Most off JobKeeper by March: Treasurer

·2-min read

Treasurer Josh Frydenberg believes most people will be off the JobKeeper program by the end of March, making it no longer fit for purpose.

He says new preliminary data from the Australian Taxation Office indicates there were about 140,000 fewer businesses on the wage subsidy program in January compared to the previous month, and nearly 600,000 fewer individuals.

Treasury now expects the number of people relying on the payment in the March quarter to be about 1.1 million, a reduction of 200,000 compared to the 1.3 million estimated in the mid-year budget review released in December.

"Of the 1.1 million in the March quarter, we are expecting the majority to remain in their existing jobs following the conclusion of the program," Mr Frydenberg told an Australian Chamber of Commerce and Industry conference in Canberra on Wednesday.

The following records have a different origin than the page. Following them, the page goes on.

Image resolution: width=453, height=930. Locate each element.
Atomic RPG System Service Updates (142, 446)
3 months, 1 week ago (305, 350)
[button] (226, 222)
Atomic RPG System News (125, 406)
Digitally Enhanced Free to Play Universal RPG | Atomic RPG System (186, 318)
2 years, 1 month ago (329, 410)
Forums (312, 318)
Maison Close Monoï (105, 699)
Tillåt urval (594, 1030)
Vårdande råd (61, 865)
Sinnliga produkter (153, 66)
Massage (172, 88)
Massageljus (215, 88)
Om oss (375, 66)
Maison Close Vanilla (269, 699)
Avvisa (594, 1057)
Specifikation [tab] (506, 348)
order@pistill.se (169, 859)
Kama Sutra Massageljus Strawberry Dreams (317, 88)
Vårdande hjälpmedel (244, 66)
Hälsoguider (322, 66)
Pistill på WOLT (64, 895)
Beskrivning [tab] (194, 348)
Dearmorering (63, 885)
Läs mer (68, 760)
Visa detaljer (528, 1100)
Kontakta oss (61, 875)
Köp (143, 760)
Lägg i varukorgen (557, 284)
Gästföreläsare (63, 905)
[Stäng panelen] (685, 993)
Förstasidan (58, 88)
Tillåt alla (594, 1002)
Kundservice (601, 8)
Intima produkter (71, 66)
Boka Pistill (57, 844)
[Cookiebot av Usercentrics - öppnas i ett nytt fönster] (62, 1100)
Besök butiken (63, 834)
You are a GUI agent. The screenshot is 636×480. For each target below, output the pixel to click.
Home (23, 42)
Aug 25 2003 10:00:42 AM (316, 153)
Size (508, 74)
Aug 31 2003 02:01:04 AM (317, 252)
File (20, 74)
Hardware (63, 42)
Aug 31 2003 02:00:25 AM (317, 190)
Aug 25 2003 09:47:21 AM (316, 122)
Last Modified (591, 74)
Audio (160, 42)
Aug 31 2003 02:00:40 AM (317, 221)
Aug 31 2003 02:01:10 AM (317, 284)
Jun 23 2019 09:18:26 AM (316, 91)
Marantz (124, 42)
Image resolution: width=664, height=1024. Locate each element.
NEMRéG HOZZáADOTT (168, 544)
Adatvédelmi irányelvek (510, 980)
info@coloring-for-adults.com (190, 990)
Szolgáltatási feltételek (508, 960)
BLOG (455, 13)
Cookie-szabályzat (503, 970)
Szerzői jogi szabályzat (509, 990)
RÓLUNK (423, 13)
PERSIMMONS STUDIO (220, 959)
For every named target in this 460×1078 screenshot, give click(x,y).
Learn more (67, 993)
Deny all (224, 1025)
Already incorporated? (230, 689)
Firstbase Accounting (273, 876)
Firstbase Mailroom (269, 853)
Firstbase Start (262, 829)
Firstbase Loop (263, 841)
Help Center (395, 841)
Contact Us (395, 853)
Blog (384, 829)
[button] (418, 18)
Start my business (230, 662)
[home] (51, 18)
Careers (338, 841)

"While JobKeeper has been a remarkable program, it is no longer fit for purpose post-March."

He concedes the transition from JobKeeper will be difficult with some businesses needing to adjust and workers having to seek out more sustainable roles.

"But it is one that can be managed," he said.

He said the next stage will need to target those that require support whilst not getting in the way of the broader economic recovery.

"Over the coming weeks we'll have more to say on targeted support for various sectors and industries," Mr Frydenberg said.

Meanwhile, the first conviction for JobKeeper fraud has been recorded.

Raed Saleh was fined $3000 and ordered to pay reparations of $3000 and costs of $282 for making a false and misleading statement to the Australian Taxation Office to receive $6000 in JobKeeper payments.

The Heidelberg Magistrates Court in Melbourne found Saleh was not entitled to the payments.

He pleaded guilty to the charges after admitting to the ATO that he had not been carrying on a business as a sole trader, had agreed to be nominated as an employee with his full-time employer, and was not eligible for the JobKeeper payments.

ATO deputy commissioner Will Day said fraud against the stimulus measures is fraud against the community, "effectively stealing from the pockets of taxpayers at a time when the community needs it most".

"We have an important role to ensure the integrity of the stimulus measures and when we uncover fraud or people seeking to exploit them we will take action, as we know the community would expect us to do," Mr Day said in a statement.